I won’t go over the economic arguments in favour of art, nor on Québécor’s hypocrisy (given the subsidies they receive for their “creative” content). I do want however to ponder on the treatment we reserve as a society to various forms of artistic creation.
Since the conclusion of an analysis is influenced by its underlying ideas, I’ll put my cards down, so to speak, and pull two clichés out of a hat:
1) Our contemporary society is an over-consumption society
2) Our modern society is obsessed with the present moment and fear of death
Why start with these worn out clichés? Because they allow us to unveil a few interesting things about the art we buy, as a society. We consume more and more movies (10,5 billion dollars worth in 2010 in the USA, and over 30 billion worldwide. We buy more and more music, mostly online and the global music industry amounted to 66 billion dollars in 2010. As a comparison, the dance industry in the USA generated in 2007 600 million worth of revenues. As for visual arts, I could find no trustworthy source of information. Book sales are also hard to quantify but are apparently on the way down since 2007.
We buy what we can put on the market. To consume more, our experience has to be limited in time, but accessible at will. Is it so surprising that ephemeral yet infinitely reusable products such as music and, to a lesser extent, movies, are so popular? That dance, rarely immortalized on film and broadcast, is less so? Even when the works are as poignant as Béjart’s choreography on Stravinsky’s The Rites of Spring?
To be popular art must come with an expiry date. Art made to last, to perpetually question its viewer does not fit in with contemporary values. It must repeat an ever unchanging message. One has to be out of one’s mind today to dedicate a pictorial work to posterity. When we stare at it we are face with our unavoidable decline – the tabooed fate of our civilization.

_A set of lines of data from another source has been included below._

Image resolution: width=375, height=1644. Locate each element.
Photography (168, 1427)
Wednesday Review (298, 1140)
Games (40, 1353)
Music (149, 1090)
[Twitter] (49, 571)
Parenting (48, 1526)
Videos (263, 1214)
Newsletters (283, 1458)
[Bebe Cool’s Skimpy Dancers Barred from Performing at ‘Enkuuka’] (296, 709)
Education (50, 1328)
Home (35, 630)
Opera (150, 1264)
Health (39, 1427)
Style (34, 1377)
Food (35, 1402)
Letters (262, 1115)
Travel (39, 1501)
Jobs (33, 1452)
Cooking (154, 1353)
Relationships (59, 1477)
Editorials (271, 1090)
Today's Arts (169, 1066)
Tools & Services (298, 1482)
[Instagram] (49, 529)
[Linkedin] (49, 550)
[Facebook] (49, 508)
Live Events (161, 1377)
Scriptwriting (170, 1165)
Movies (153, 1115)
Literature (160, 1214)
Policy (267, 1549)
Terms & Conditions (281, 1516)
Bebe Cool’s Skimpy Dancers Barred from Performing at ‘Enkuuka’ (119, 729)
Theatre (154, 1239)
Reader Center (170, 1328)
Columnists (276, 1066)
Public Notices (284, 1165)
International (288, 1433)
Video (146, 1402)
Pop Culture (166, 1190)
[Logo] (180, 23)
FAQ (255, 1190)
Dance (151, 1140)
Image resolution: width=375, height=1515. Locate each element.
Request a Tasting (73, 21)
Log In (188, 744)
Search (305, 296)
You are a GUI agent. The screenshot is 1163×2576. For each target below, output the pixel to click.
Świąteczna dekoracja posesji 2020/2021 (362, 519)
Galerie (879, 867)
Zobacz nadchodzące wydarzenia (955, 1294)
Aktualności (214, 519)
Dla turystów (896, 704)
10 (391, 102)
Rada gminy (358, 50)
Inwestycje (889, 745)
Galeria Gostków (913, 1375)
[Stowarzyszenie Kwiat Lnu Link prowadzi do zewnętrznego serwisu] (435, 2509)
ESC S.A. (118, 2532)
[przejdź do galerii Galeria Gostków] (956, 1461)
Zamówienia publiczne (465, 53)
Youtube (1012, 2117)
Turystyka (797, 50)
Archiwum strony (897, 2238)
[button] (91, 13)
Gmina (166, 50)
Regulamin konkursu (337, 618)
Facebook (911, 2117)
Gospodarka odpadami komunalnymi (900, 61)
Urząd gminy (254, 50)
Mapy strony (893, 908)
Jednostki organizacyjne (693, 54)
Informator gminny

But maybe I enjoy stepping out of time for a moment, as when contemplating Baziotes’ The Dwarf, for example. Maybe I enjoy being faced with a new context, a different reality, sometimes raw, sometimes hostile. Can a work possibly speak to me without being clocked? Can I on my own begin a dialogue with art, the duration of which will depend only of me, and not on the final credits?
One must not only be crazy today to create with paint brushes, or with bare hands, or with one’s body. You also need a mighty dose of courage and confidence to shout at the world a message it tries resolutely not to hear.